Quantum Hardware Used
For this experiment, we used D-Wave’s Quantum Annealing hardware, accessible through the D-Wave Leap cloud platform. This platform provides access to D-Wave's quantum annealers, which are specifically designed to handle complex combinatorial optimization tasks, making it ideal for our portfolio optimization problem.
Programming Language and Environment
We used Python as the primary programming language due to its strong support for scientific computing, its compatibility with D-Wave’s SDK, and the availability of extensive libraries for data handling, optimization, and machine learning. Here are the core components of our setup:
D-Wave Ocean SDK: This Python SDK provides tools to formulate optimization problems in a way that the quantum annealer can solve, particularly through its dimod library for representing QUBO (Quadratic Unconstrained Binary Optimization) problems. Ocean also facilitates sending QUBO models to the D-Wave hardware and retrieving results.

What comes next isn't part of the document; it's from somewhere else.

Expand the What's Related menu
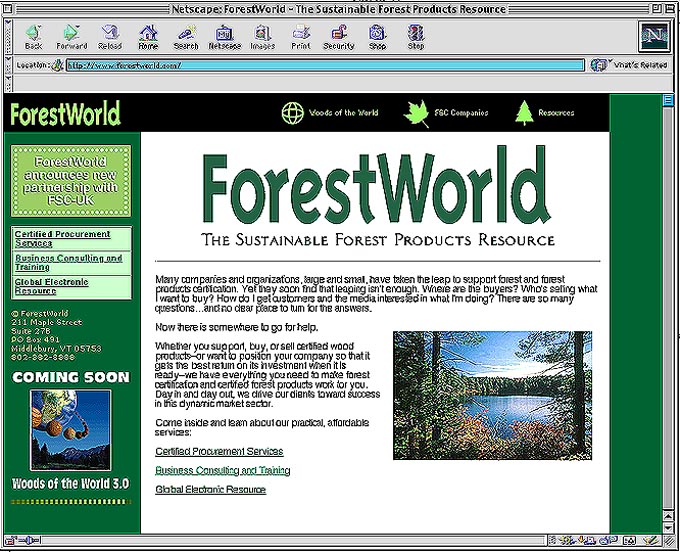Screen dimensions: 680x552 pos(630,65)
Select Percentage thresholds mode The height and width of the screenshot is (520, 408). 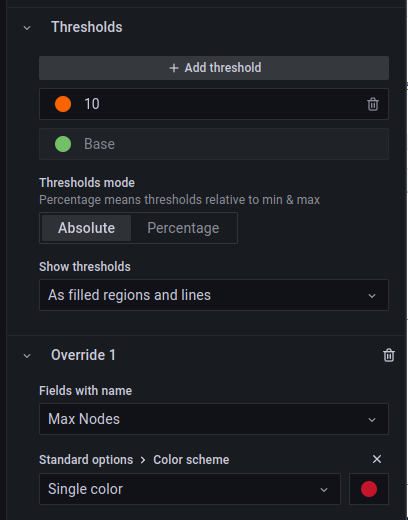click(x=183, y=228)
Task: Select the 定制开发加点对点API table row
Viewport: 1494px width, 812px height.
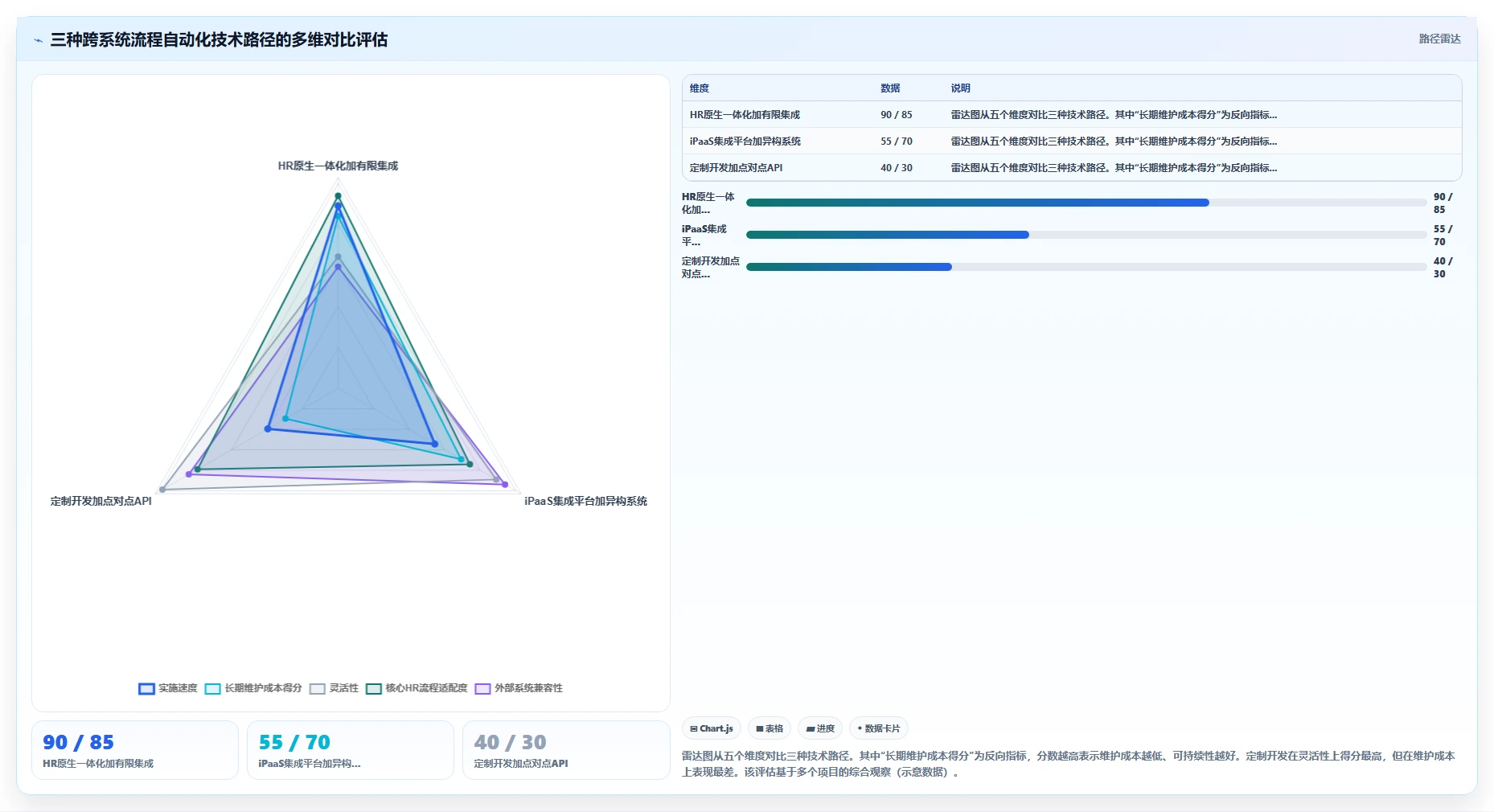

Classical Optimization Solver (SciPy): For the classical benchmark, we used SciPy’s optimize module, specifically the minimize function, to implement the Markowitz model. This allowed us to compare the results of the quantum approach against a classical optimization baseline.
Why does Quantum Annealing give different solution than Markowitz's classical mean-variance optimization (MVO)?
Quantum annealing and Markowitz's classical mean-variance optimization (MVO) approach can produce different solutions for portfolio optimization, primarily due to their distinct methodologies and ways of handling constraints. Here’s why:
Objective Function Differences:
Markowitz’s MVO minimizes risk for a given level of return, typically working with a continuous set of weights for assets and relying on quadratic programming. It assumes a convex problem space, which makes it effective for simpler cases but less adaptable when numerous, complex constraints are involved.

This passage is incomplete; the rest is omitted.